§ **WHAT YOU WILL DO**:
Your answer must be an exact copy of the records below, with no pictures in it.

§ **DATASET RECORDS**:

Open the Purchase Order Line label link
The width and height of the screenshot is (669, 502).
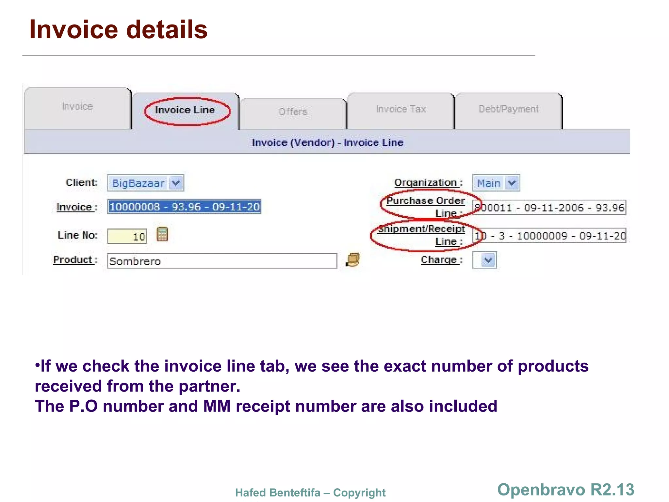click(425, 201)
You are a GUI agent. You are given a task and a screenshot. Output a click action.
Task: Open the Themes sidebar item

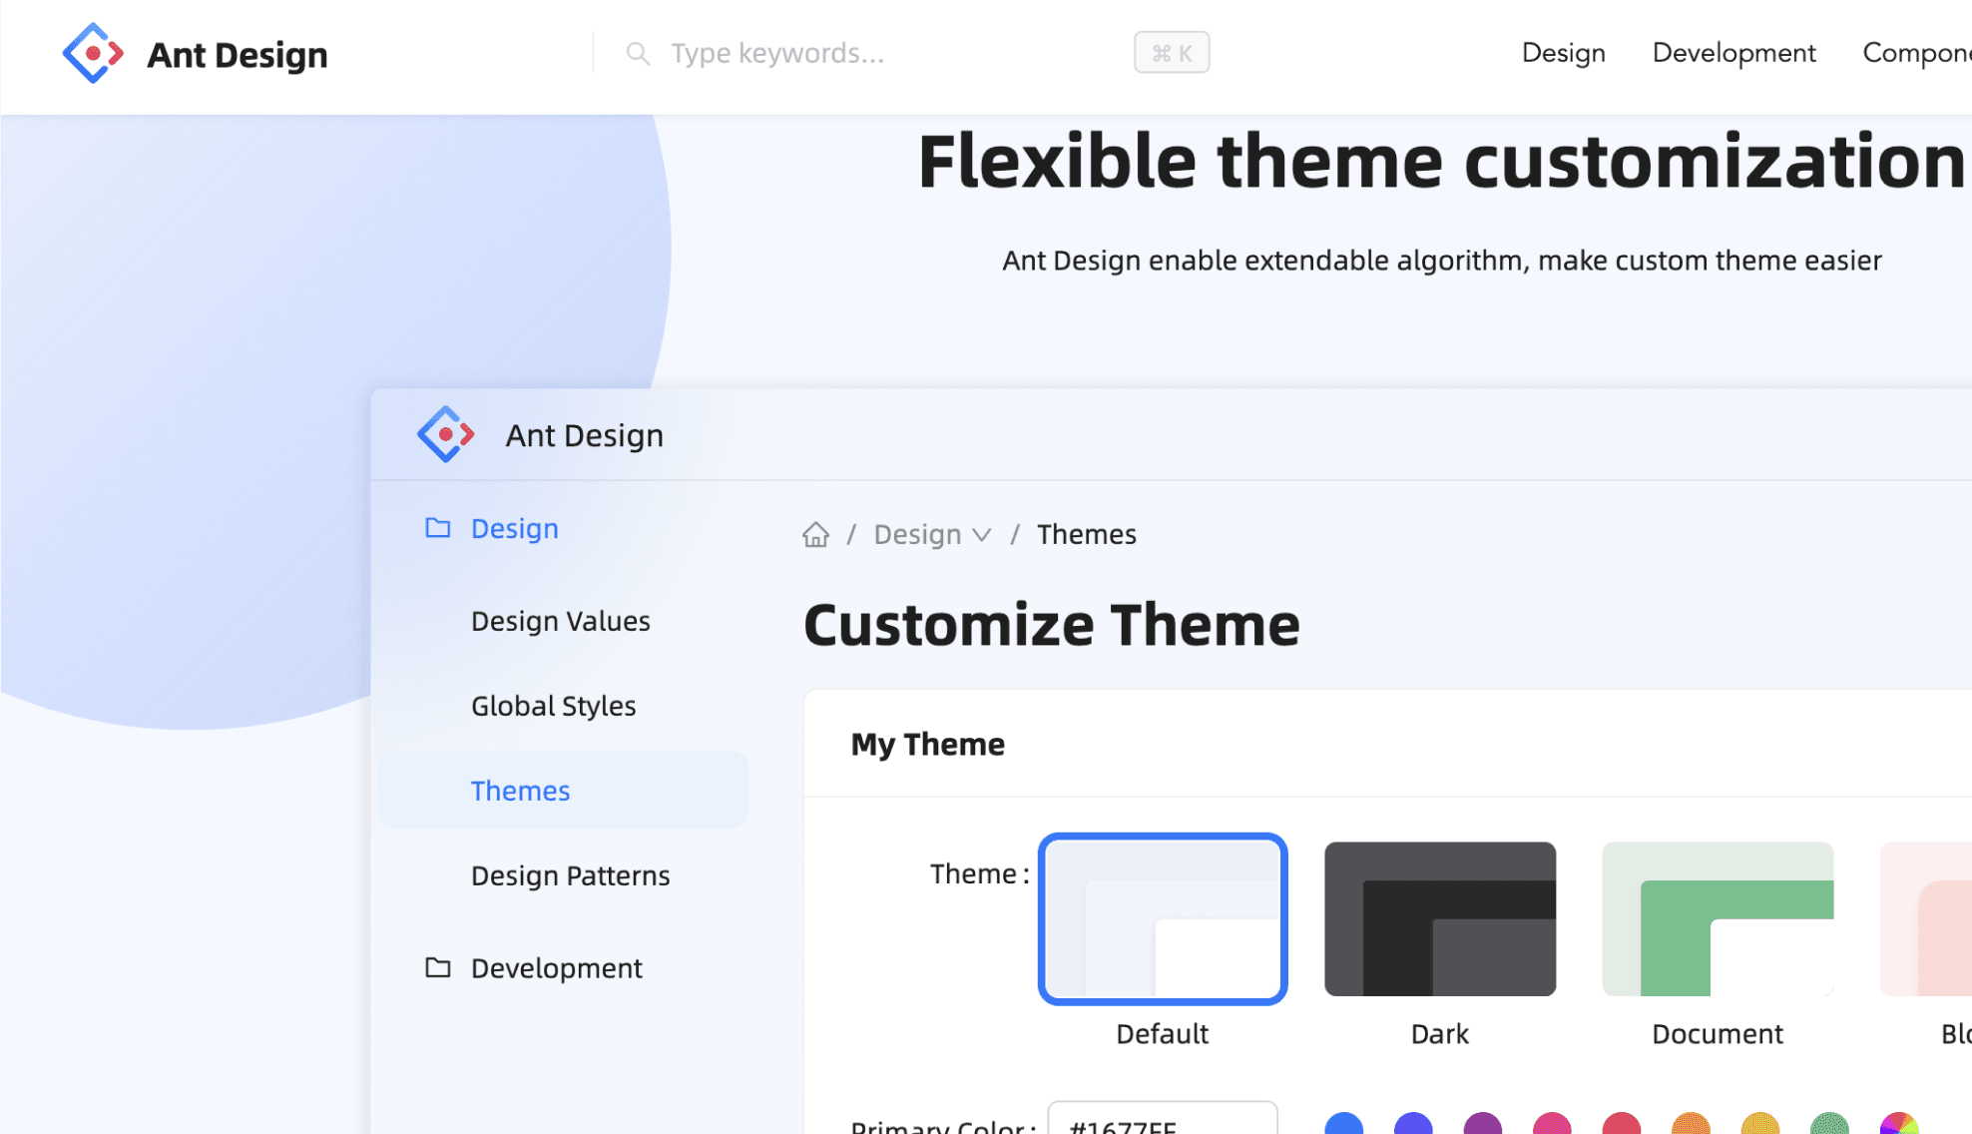click(x=520, y=791)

§ **EXERCISE SOLUTION**:
Open the Purchase Order Line label link
The width and height of the screenshot is (669, 502).
click(425, 201)
You are a GUI agent. You are given a task and a screenshot. Output a click action.
Task: Open the Themes sidebar item

click(x=520, y=791)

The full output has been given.